── Task material
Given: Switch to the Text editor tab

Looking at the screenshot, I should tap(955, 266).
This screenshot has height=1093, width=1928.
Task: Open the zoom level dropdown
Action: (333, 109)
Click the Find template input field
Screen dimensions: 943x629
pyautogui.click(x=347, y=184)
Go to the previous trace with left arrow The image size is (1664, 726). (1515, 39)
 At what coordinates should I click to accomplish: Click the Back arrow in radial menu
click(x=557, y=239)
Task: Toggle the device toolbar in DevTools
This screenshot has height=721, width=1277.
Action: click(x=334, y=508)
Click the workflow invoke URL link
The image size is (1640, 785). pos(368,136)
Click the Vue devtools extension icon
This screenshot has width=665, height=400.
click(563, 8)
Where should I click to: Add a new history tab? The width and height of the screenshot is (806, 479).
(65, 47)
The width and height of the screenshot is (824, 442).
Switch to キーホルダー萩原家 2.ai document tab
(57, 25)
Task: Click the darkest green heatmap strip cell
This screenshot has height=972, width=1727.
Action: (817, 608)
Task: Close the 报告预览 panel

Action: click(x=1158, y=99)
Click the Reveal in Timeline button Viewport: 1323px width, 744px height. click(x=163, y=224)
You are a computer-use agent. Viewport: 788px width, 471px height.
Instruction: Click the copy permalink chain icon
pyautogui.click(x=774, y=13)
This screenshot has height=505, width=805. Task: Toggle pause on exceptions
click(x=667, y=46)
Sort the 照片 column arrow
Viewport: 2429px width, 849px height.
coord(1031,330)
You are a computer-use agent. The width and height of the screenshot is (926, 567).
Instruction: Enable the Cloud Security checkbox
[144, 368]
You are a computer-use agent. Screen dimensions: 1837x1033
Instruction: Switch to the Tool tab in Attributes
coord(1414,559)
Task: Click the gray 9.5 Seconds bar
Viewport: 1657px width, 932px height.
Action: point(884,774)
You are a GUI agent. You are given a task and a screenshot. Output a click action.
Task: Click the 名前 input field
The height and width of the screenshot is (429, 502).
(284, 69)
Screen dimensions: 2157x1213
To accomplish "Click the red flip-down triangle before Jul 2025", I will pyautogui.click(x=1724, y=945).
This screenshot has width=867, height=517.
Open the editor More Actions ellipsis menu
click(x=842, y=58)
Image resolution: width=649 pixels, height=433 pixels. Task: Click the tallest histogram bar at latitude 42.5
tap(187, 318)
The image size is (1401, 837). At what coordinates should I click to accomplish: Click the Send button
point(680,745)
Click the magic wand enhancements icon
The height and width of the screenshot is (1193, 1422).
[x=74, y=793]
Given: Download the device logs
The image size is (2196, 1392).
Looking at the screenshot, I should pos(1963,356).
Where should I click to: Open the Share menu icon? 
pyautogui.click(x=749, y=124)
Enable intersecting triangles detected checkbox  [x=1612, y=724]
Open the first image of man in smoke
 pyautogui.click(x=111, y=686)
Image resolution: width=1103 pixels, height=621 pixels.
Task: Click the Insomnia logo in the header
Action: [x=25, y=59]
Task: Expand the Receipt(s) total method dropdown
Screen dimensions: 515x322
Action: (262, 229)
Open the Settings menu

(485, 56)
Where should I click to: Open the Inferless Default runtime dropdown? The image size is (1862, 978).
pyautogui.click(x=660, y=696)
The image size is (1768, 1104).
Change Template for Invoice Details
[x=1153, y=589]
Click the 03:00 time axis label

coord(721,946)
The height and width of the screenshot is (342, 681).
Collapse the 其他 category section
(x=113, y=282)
────
* [Problem details] Copy the data word for word.

* [Answer]
Given: Switch to the Text editor tab

Looking at the screenshot, I should tap(955, 266).
This screenshot has height=1093, width=1928.
Task: Open the zoom level dropdown
Action: (333, 109)
Click the Find template input field
Screen dimensions: 943x629
pyautogui.click(x=347, y=184)
Go to the previous trace with left arrow The image size is (1664, 726). (1515, 39)
 At what coordinates should I click to accomplish: Click the Back arrow in radial menu
click(x=557, y=239)
Task: Toggle the device toolbar in DevTools
This screenshot has height=721, width=1277.
Action: click(x=334, y=508)
Click the workflow invoke URL link
The image size is (1640, 785). pos(368,136)
Click the Vue devtools extension icon
This screenshot has width=665, height=400.
click(563, 8)
Where should I click to: Add a new history tab? The width and height of the screenshot is (806, 479).
(65, 47)
The width and height of the screenshot is (824, 442).
Switch to キーホルダー萩原家 2.ai document tab
(57, 25)
Task: Click the darkest green heatmap strip cell
This screenshot has height=972, width=1727.
Action: (817, 608)
Task: Close the 报告预览 panel

Action: click(x=1158, y=99)
Click the Reveal in Timeline button Viewport: 1323px width, 744px height. click(x=163, y=224)
You are a computer-use agent. Viewport: 788px width, 471px height.
Instruction: Click the copy permalink chain icon
pyautogui.click(x=774, y=13)
This screenshot has height=505, width=805. Task: Toggle pause on exceptions
click(x=667, y=46)
Sort the 照片 column arrow
Viewport: 2429px width, 849px height.
coord(1031,330)
You are a computer-use agent. The width and height of the screenshot is (926, 567).
Instruction: Enable the Cloud Security checkbox
[144, 368]
You are a computer-use agent. Screen dimensions: 1837x1033
Instruction: Switch to the Tool tab in Attributes
coord(1414,559)
Task: Click the gray 9.5 Seconds bar
Viewport: 1657px width, 932px height.
Action: point(884,774)
You are a GUI agent. You are given a task and a screenshot. Output a click action.
Task: Click the 名前 input field
The height and width of the screenshot is (429, 502).
(284, 69)
Screen dimensions: 2157x1213
To accomplish "Click the red flip-down triangle before Jul 2025", I will pyautogui.click(x=1724, y=945).
This screenshot has width=867, height=517.
Open the editor More Actions ellipsis menu
click(x=842, y=58)
Image resolution: width=649 pixels, height=433 pixels. Task: Click the tallest histogram bar at latitude 42.5
tap(187, 318)
The image size is (1401, 837). At what coordinates should I click to accomplish: Click the Send button
point(680,745)
Click the magic wand enhancements icon
The height and width of the screenshot is (1193, 1422).
[x=74, y=793]
Given: Download the device logs
The image size is (2196, 1392).
Looking at the screenshot, I should pos(1963,356).
Where should I click to: Open the Share menu icon? 
pyautogui.click(x=749, y=124)
Enable intersecting triangles detected checkbox  [x=1612, y=724]
Open the first image of man in smoke
 pyautogui.click(x=111, y=686)
Image resolution: width=1103 pixels, height=621 pixels.
Task: Click the Insomnia logo in the header
Action: [x=25, y=59]
Task: Expand the Receipt(s) total method dropdown
Screen dimensions: 515x322
Action: (262, 229)
Open the Settings menu

(485, 56)
Where should I click to: Open the Inferless Default runtime dropdown? The image size is (1862, 978).
pyautogui.click(x=660, y=696)
The image size is (1768, 1104).
Change Template for Invoice Details
[x=1153, y=589]
Click the 03:00 time axis label

coord(721,946)
The height and width of the screenshot is (342, 681).
Collapse the 其他 category section
(x=113, y=282)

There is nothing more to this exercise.